Sunday 20 January 2013

#3 of many lessons about GDS and the external digital thought leaders

Each week, ex-Guardian man Mike Bracken, executive director of the Government Digital Service (GDS) and senior responsible officer owner for the government-wide Identity Assurance Programme (IDAP), writes up his diary for the previous seven days and publishes it. And on 11 January 2013, it was published in the form of a video. Tune in and learn, as he explains that:
Martha gave us our publishing mandate. And we've now got our transaction mandate [now that there are digital strategies for each government department].
"Martha", of course, is Martha Lane Fox DBE, the UK Machiavelli de nos jours, the Prime Minister's digital champion and chairman of the GDS advisory board (and now also a member of Richard Branson's/Virgin Media's 'Our Digital Future' campaign). It is thanks to her 14 October 2010 letter to Francis Maude – Directgov 2010 and beyond: revolution not evolution – that GDS exists.

Actually, that's not true.

None of it.

Ms Lane Fox's letter asserted that GDS should be responsible for publishing all central government information. It also asserted that GDS should be in charge of all on-line transactions between government and the public. You can hardly miss it. That was recommendation #1 in her letter:
Recommendation 1

Make Directgov [= GOV.UK] the government front end for all departments' transactional online services to citizens and businesses, with the teeth to mandate cross Government solutions, set standards and force departments to improve citizens' experience of key transactions.
Ex-Guardian man Mike Bracken's neat little distinction between his publishing mandate and his transaction mandate is false.

Doubly so. Because the mandate doesn't come from Ms Lane Fox. How could it? She's in no position to tell Whitehall how to organise itself. The mandate can only have come from very senior civil servants and from politicians. It's thanks to them that GDS exists, not Ms Lane Fox.

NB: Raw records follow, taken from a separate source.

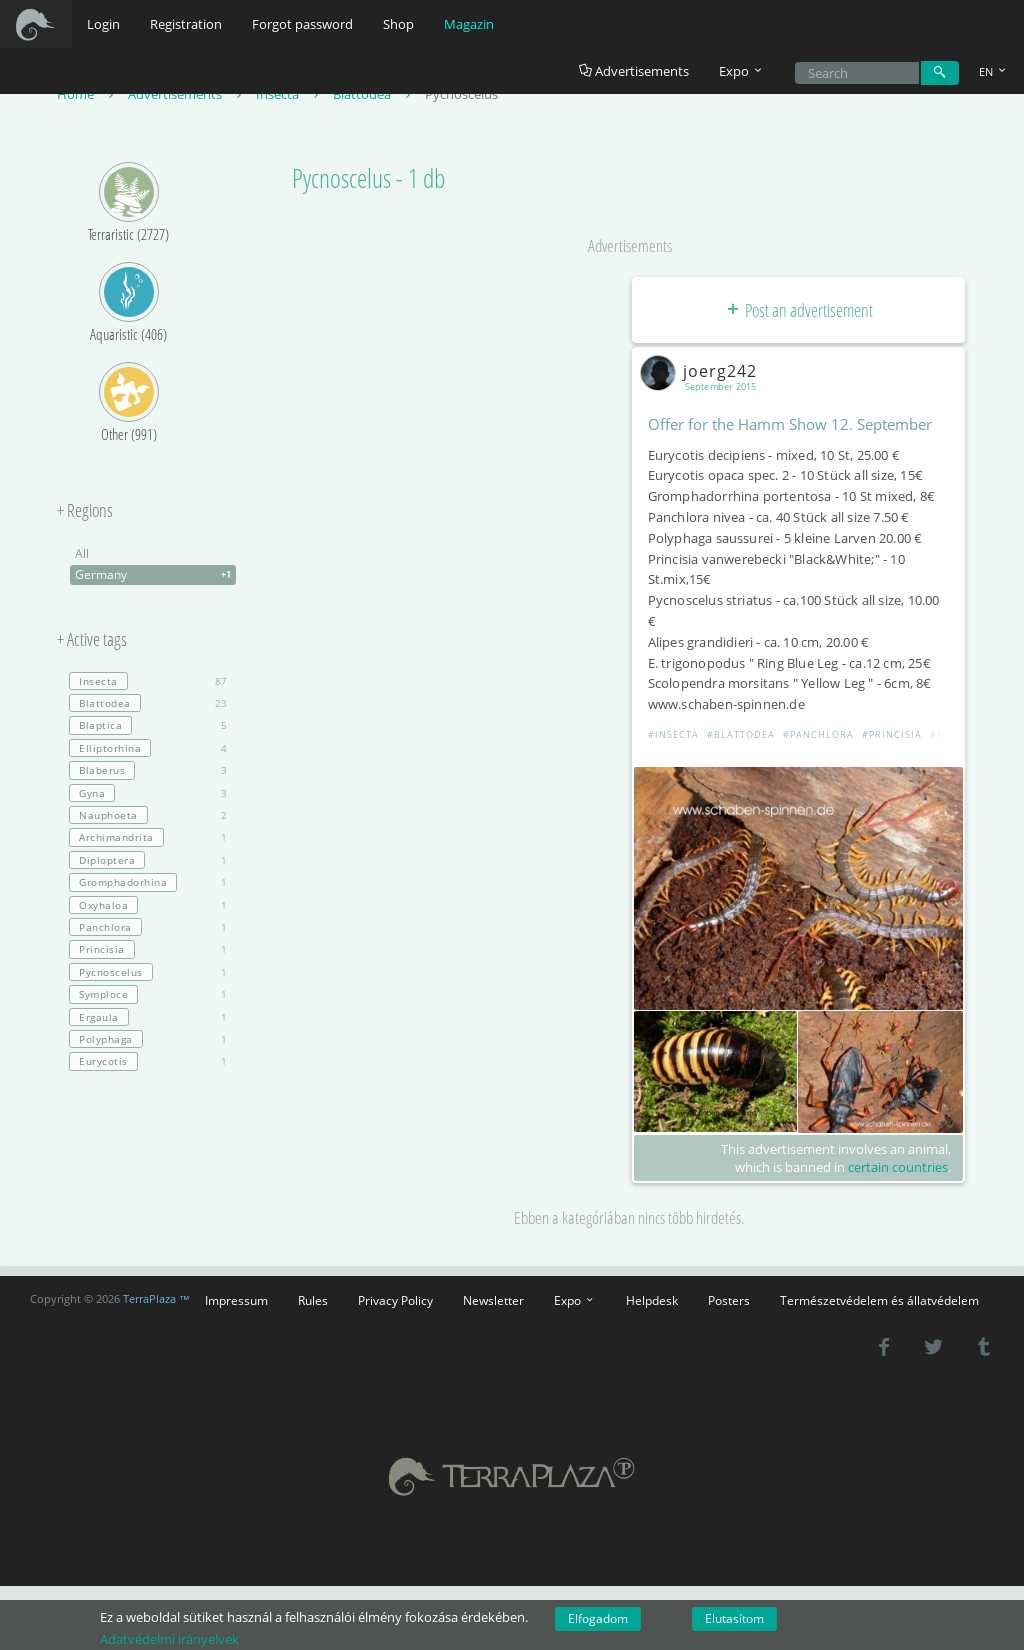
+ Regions (85, 511)
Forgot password (302, 24)
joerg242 (702, 371)
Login (103, 24)
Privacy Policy (395, 1300)
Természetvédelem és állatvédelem (879, 1300)
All (82, 553)
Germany (155, 575)
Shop (398, 24)
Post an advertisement (798, 310)
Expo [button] (742, 71)
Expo (575, 1300)
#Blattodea (741, 734)
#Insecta (673, 734)
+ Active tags (92, 640)
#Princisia (892, 734)
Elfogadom (598, 1618)
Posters (729, 1300)
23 (148, 703)
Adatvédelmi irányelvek (169, 1639)
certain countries (898, 1167)
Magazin (469, 24)
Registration (186, 24)
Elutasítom (734, 1618)
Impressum (236, 1300)
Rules (313, 1300)
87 (148, 681)
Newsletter (493, 1300)
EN (994, 71)
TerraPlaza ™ (156, 1299)
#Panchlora (818, 734)
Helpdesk (652, 1300)
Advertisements (634, 71)
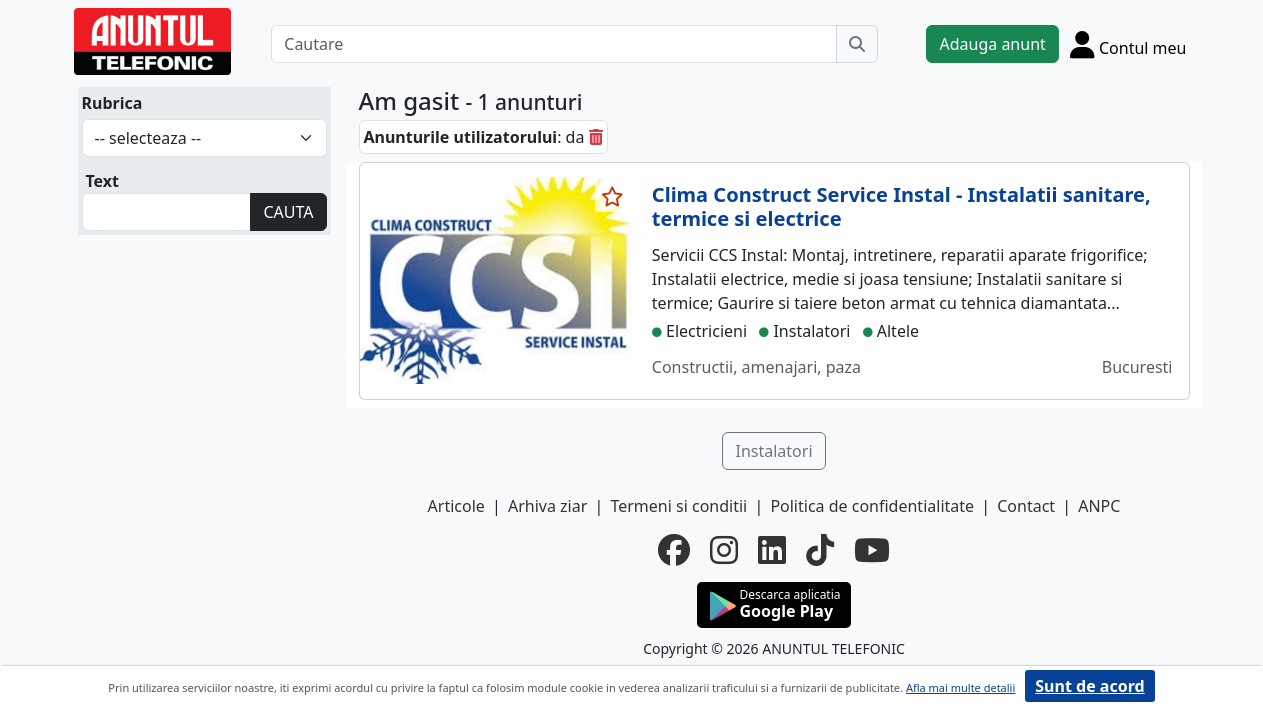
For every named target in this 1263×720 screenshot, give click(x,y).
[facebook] (674, 550)
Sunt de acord (1089, 686)
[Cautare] (554, 44)
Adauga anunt (992, 44)
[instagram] (724, 550)
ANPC (1099, 506)
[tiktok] (820, 550)
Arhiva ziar (547, 506)
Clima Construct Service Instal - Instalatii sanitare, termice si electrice (901, 206)
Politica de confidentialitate (872, 506)
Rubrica (112, 103)
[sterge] (596, 137)
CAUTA (288, 212)
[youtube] (872, 550)
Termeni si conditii (678, 506)
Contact (1026, 506)
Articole (456, 506)
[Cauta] (857, 44)
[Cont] (1128, 44)
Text (103, 181)
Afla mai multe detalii (960, 687)
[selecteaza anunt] (613, 197)
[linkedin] (772, 550)
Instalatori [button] (773, 451)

Ms Lane Fox is a salesman. An exceptionally good one but nevertheless that's all. A salesman. She has no experience of running an enormous organisation like DWP, for example, and no experience of supplying life-supporting services to millions of members of the public.

You may disagree.

Who's right? DMossEsq or you? How can we tell?

You can settle the matter easily thanks to ex-Guardian man Mike Bracken's having organised Sprint 13, the must-be-there party at the Queen Elizabeth II Conference Centre tomorrow Monday 21 January 2013 from 08:45 to 13:00 (GMT).

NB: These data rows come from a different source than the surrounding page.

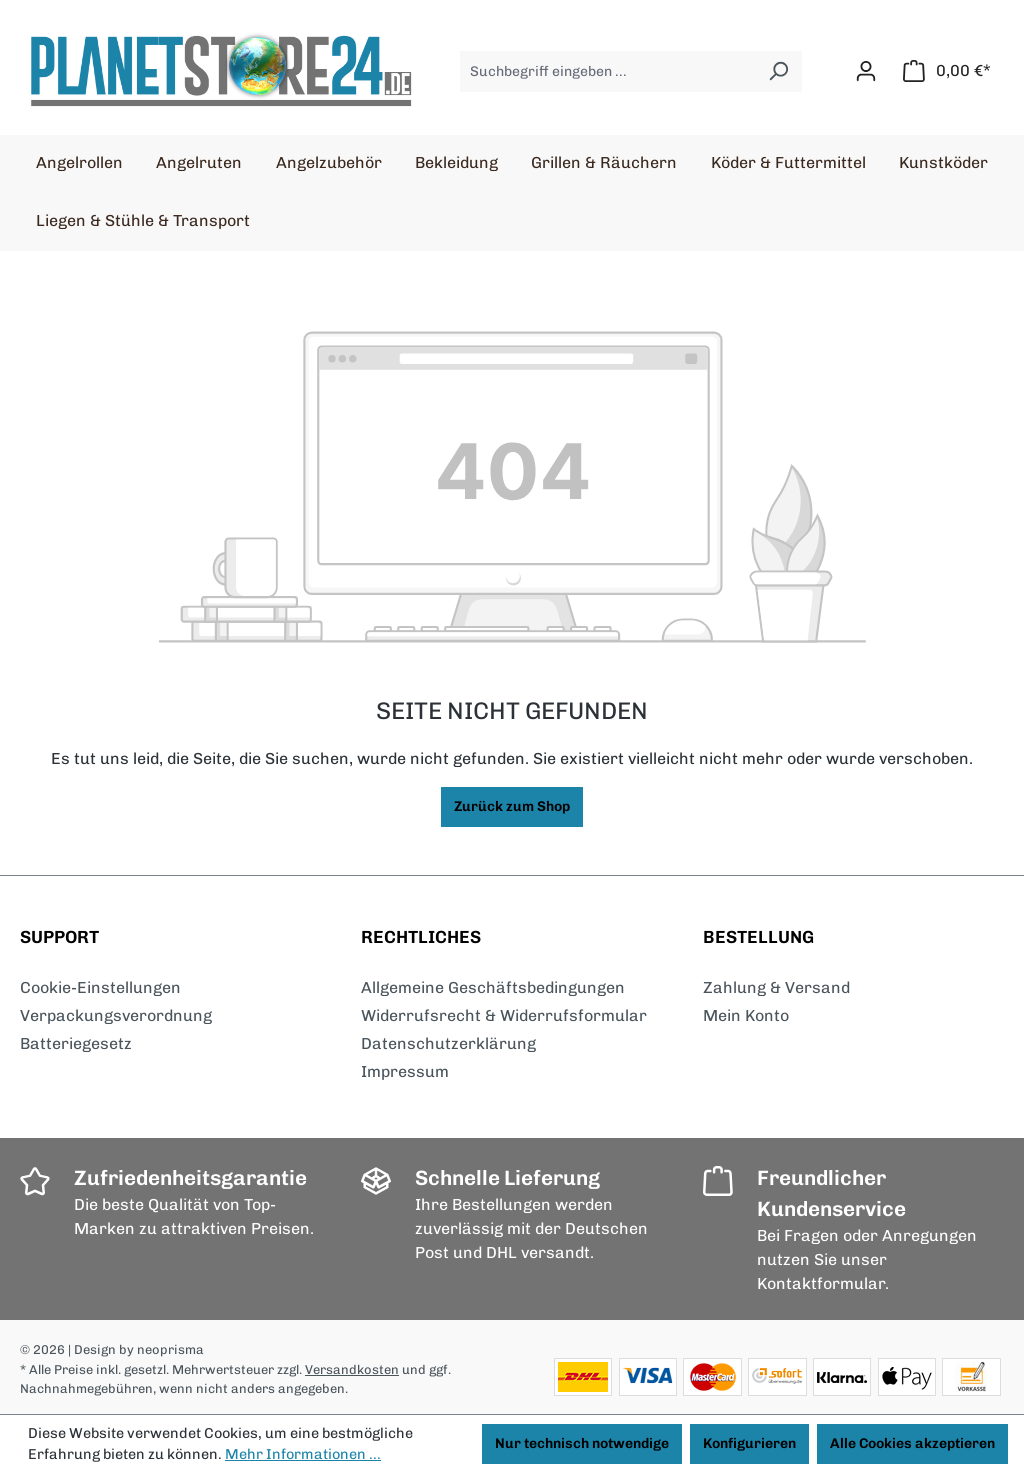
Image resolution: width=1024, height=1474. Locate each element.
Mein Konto (746, 1015)
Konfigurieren (749, 1443)
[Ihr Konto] (866, 71)
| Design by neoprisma (136, 1349)
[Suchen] (778, 71)
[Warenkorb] (947, 71)
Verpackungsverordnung (116, 1015)
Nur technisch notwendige (582, 1443)
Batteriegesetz (76, 1043)
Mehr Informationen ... (303, 1454)
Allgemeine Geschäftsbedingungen (493, 987)
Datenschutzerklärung (448, 1043)
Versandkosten (352, 1369)
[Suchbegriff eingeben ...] (608, 71)
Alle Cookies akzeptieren (912, 1443)
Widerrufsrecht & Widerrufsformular (504, 1015)
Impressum (405, 1071)
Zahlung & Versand (776, 987)
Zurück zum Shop (512, 806)
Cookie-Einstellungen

300 of Whitehall's best + "Government and Agency Board Members, Officials, Policy Makers, Ministers, Press and External Digital Thought-Leaders", all assembled in one place and Martha Lane Fox is due to make a speech. DMossEsq won't be there. But you will. You can just ask her.

Remember, according to Ms Lane Fox you don't have a strong grasp of government policy. And your woodentopped insistence on obeying the law is merely obstructive:
It seems to me that the time is now to use the Internet to shift the lead in the design of services from the policy and legal teams to the end users ...

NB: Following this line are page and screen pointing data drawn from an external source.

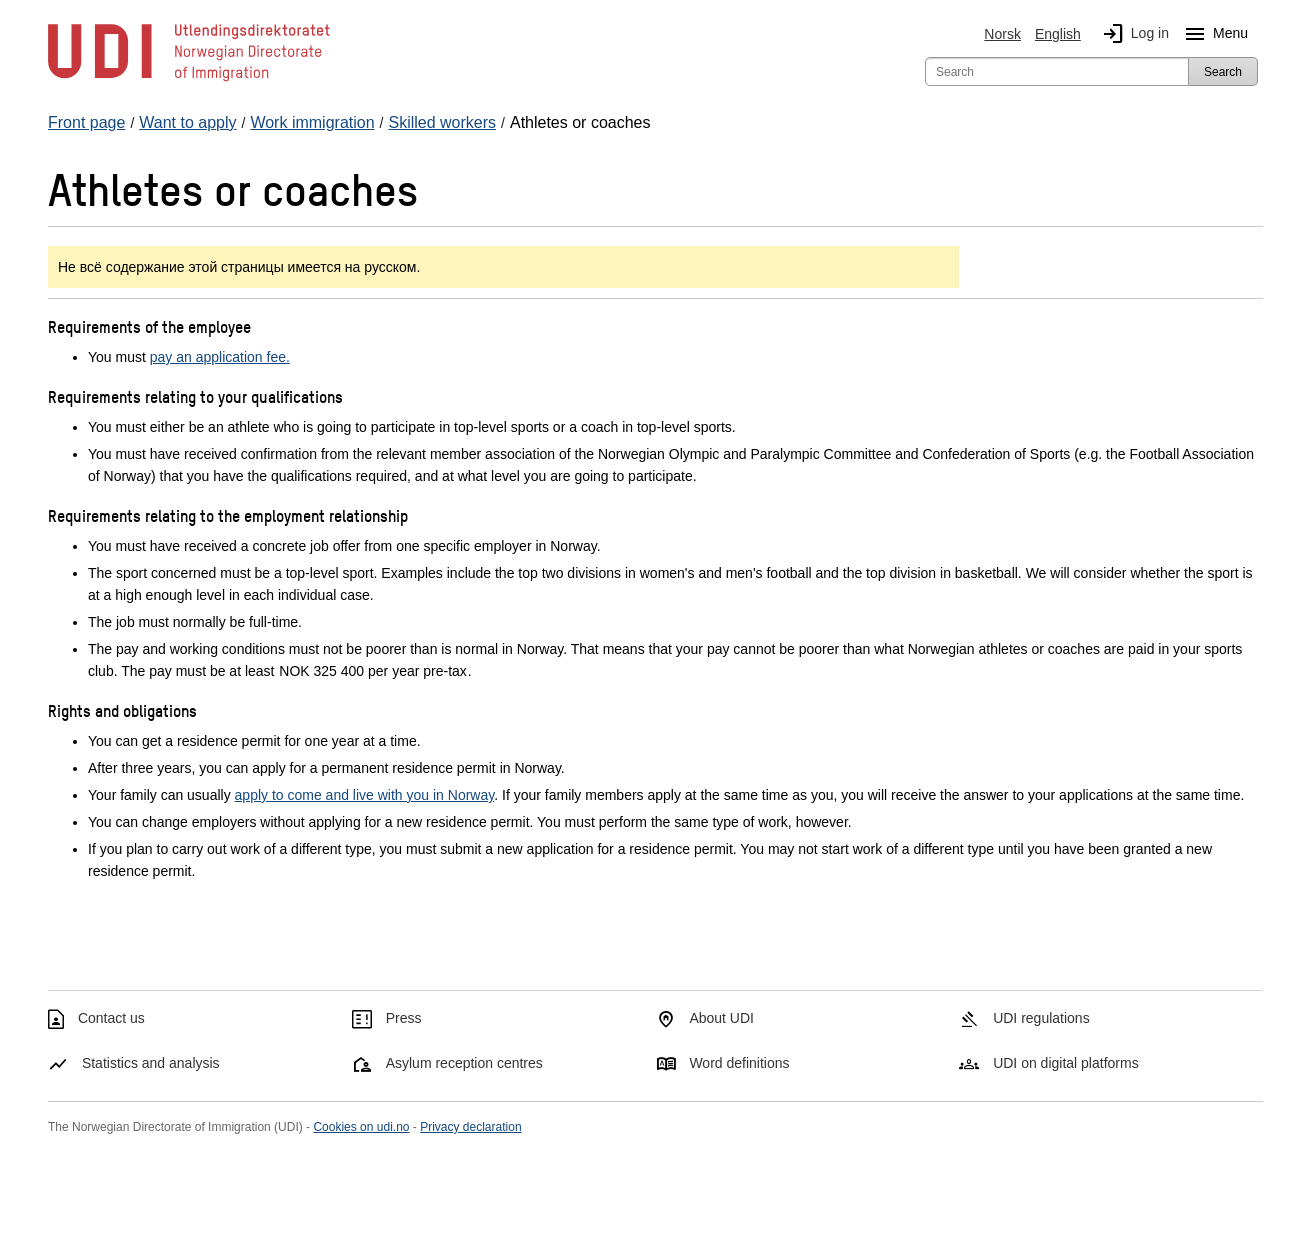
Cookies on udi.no (361, 1127)
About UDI (721, 1018)
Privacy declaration (470, 1127)
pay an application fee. (220, 357)
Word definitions (739, 1063)
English (1058, 34)
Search (1223, 72)
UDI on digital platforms (1066, 1063)
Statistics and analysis (151, 1063)
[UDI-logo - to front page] (189, 80)
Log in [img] (1132, 34)
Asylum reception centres (464, 1063)
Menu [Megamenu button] (1212, 34)
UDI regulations (1041, 1018)
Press (404, 1018)
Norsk (1002, 34)
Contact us (111, 1018)
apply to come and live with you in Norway (365, 795)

Directgov [=GDS] SWAT teams ... should be given a remit to support and challenge departments and agencies ... We must give these SWAT teams the necessary support to challenge any policy and legal barriers which stop services being designed around user needs ...

This person [in the event, ex-Guardian man Mike Bracken] should have the controls and powers to gain absolute authority over the user experience across all government online services ... and the power to direct all government online spend.

The CEO for Digital should also have the controls and powers to direct set and enforce standards across government departments ...
While you're at it, you may as well take advantage of his presence to ask ex-Guardian man Mike Bracken a few questions, too.

Sprint 13, after all, is the event at which he explains that those 300 of Whitehall's best have been doing their job wrong for the past several decades and insists that they now do it his way. The Estonian way.